Choi Jiin, Park Taesung
BMC Syst Biol. 2013;7 Suppl 6(Suppl 6):S15. doi: 10.1186/1752-0509-7-S6-S15. Epub 2013 Dec 13.
Recently, one of the greatest challenges in genome-wide association studies is to detect gene-gene and/or gene-environment interactions for common complex human diseases. Ritchie et al. (2001) proposed multifactor dimensionality reduction (MDR) method for interaction analysis. MDR is a combinatorial approach to reduce multi-locus genotypes into high-risk and low-risk groups. Although MDR has been widely used for case-control studies with binary phenotypes, several extensions have been proposed. One of these methods, a generalized MDR (GMDR) proposed by Lou et al. (2007), allows adjusting for covariates and applying to both dichotomous and continuous phenotypes. GMDR uses the residual score of a generalized linear model of phenotypes to assign either high-risk or low-risk group, while MDR uses the ratio of cases to controls.
In this study, we propose multivariate GMDR, an extension of GMDR for multivariate phenotypes. Jointly analysing correlated multivariate phenotypes may have more power to detect susceptible genes and gene-gene interactions. We construct generalized estimating equations (GEE) with multivariate phenotypes to extend generalized linear models. Using the score vectors from GEE we discriminate high-risk from low-risk groups. We applied the multivariate GMDR method to the blood pressure data of the 7,546 subjects from the Korean Association Resource study: systolic blood pressure (SBP) and diastolic blood pressure (DBP). We compare the results of multivariate GMDR for SBP and DBP to the results from separate univariate GMDR for SBP and DBP, respectively.
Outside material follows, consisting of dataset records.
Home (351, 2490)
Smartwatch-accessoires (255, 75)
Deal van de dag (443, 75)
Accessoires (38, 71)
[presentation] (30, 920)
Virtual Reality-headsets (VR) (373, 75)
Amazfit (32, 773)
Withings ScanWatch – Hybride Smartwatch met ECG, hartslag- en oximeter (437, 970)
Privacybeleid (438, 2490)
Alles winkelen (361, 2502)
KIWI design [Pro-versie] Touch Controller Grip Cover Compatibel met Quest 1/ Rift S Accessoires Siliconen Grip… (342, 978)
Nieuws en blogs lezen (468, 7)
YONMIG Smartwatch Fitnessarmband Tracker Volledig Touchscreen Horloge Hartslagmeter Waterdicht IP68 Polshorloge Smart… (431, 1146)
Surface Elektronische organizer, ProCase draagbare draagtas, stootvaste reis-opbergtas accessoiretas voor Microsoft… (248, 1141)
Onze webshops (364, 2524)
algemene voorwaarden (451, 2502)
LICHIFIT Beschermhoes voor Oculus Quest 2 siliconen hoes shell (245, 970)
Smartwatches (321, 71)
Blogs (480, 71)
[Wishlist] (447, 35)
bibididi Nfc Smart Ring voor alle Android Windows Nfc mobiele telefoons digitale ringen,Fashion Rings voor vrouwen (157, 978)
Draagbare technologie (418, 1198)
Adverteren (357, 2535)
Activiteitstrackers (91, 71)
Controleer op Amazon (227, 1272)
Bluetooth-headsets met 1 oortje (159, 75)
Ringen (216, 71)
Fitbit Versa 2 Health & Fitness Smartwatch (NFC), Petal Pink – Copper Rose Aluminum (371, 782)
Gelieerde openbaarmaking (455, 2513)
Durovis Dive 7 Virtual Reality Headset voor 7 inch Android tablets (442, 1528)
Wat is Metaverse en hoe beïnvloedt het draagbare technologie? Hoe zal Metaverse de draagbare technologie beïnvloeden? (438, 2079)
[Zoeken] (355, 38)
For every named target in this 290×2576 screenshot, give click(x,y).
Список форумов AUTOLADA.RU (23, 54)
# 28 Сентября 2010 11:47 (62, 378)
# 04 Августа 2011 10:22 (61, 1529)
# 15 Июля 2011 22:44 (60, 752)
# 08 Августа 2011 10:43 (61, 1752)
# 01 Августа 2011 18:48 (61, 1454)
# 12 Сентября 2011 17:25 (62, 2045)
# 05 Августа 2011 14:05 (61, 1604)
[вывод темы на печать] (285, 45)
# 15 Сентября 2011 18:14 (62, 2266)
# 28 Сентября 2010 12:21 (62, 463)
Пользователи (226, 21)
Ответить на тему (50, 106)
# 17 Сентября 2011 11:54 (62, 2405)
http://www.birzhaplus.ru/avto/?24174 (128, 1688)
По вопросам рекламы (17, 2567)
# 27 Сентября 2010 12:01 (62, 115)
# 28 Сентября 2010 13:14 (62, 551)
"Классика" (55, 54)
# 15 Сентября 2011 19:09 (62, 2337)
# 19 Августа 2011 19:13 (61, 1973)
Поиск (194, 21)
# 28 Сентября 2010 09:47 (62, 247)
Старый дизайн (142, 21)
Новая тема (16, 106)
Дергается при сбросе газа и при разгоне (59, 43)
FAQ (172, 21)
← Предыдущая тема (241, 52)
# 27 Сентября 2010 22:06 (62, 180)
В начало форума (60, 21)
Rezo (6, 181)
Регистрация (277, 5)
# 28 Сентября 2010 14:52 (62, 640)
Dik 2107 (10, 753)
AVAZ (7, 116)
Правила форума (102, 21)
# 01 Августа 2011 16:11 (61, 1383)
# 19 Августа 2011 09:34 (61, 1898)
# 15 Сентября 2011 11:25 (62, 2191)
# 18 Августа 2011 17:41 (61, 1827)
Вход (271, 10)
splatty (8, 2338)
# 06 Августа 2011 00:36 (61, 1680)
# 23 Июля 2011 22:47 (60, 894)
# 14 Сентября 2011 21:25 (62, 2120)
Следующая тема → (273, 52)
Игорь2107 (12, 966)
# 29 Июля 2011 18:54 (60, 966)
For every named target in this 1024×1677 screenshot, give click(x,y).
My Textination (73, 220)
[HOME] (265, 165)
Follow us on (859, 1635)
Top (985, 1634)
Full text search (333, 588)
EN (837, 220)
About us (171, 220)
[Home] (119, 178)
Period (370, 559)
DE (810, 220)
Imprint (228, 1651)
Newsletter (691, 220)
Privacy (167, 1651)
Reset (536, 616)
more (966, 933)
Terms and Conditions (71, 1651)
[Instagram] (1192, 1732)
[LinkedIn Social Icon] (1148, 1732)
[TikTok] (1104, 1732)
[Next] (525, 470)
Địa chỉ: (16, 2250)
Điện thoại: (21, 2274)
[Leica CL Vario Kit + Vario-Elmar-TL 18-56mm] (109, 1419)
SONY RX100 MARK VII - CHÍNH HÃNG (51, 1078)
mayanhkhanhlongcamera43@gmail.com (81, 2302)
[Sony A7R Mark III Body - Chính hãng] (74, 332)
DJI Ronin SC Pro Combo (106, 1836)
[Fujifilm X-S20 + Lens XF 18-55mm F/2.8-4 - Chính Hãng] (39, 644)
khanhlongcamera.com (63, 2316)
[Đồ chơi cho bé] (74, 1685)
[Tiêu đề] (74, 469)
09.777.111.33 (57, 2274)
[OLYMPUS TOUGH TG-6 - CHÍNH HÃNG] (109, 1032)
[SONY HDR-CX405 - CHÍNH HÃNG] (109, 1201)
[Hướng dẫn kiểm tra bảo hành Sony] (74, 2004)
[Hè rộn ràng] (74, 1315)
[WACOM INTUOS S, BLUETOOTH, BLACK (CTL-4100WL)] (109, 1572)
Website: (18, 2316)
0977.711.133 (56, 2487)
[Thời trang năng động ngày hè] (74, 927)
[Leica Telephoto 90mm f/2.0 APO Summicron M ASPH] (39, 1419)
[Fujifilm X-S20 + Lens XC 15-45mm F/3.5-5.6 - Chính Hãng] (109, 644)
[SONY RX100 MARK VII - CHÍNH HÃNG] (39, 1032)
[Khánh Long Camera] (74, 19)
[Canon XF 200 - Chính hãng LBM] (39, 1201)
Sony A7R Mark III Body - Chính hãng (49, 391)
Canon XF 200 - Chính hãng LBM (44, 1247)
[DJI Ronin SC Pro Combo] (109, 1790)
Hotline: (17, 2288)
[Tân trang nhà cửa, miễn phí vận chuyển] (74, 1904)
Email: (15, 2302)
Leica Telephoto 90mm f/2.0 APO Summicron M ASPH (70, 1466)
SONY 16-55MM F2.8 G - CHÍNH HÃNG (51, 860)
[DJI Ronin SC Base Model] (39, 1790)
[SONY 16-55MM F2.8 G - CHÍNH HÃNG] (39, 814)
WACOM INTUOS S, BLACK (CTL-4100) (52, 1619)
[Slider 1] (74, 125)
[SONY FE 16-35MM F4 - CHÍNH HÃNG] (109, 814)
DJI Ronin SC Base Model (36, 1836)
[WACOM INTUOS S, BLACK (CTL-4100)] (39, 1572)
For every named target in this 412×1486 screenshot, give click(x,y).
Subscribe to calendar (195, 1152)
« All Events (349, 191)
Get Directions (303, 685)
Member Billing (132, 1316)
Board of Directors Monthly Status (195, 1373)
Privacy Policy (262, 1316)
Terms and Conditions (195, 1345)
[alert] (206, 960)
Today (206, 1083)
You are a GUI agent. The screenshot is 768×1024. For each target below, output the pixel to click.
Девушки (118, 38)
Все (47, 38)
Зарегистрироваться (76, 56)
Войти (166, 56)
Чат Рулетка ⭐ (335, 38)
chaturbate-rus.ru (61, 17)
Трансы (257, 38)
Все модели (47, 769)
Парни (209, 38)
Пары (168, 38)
We also applied the multivariate GMDR method to the repeatedly measured hypertension status from 5,466 subjects and compared its result with those of univariate GMDR at each time point.
Results from the univariate GMDR and multivariate GMDR in two-locus model with both blood pressures and hypertension phenotypes indicate best combinations of SNPs whose interaction has significant association with risk for high blood pressures or hypertension. Although the test balanced accuracy (BA) of multivariate analysis was not always greater than that of univariate analysis, the multivariate BAs were more stable with smaller standard deviations.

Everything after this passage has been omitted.